DO THIS: Please convert only the entries beginning at the line that has "Click the search magnifier icon" and ending after the line that has "coord(48,66)" into a two-column CSV headed instruction and location, one row per entry. Put each entry's text and its answer in separate quoted fields with line breaks turned into spaces, and leave the pictures out.

DATA TO PROCESS:
-- start --

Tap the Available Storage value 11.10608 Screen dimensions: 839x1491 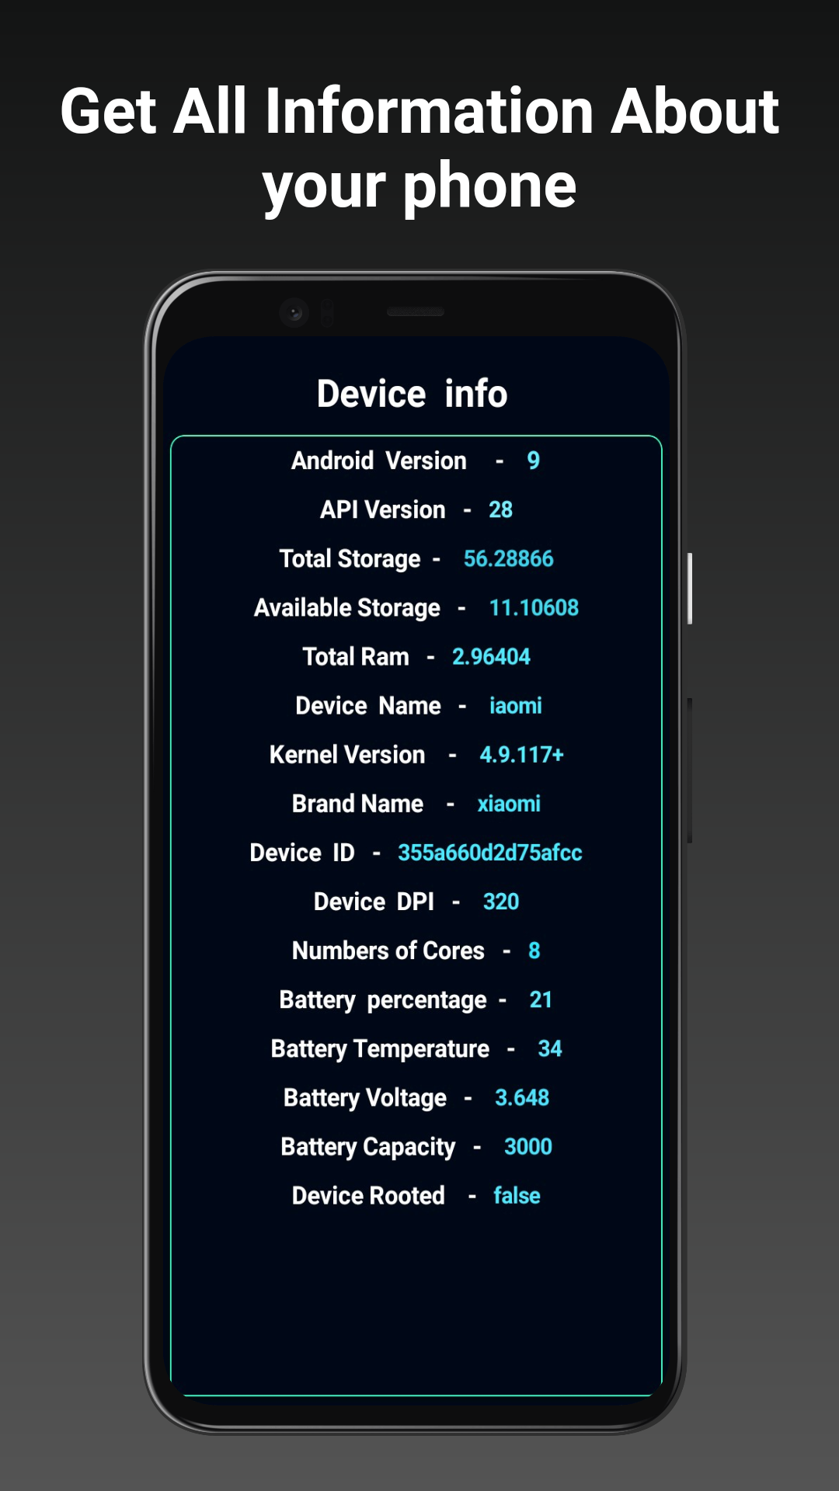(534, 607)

-- end --
-- start --

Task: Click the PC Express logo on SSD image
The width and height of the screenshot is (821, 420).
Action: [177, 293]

-- end --
-- start --

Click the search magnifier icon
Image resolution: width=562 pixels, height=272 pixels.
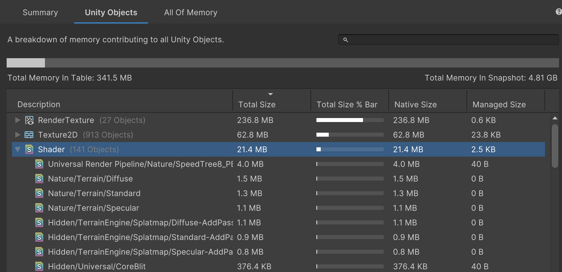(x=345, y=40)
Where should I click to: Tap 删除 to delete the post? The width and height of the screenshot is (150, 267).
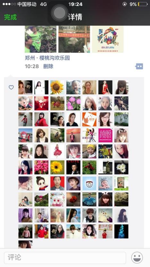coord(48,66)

-- end --

ANSWER TO THIS TASK:
instruction,location
"Click the search magnifier icon Image resolution: width=562 pixels, height=272 pixels.","(x=345, y=40)"
"Where should I click to: Tap 删除 to delete the post? The width and height of the screenshot is (150, 267).","coord(48,66)"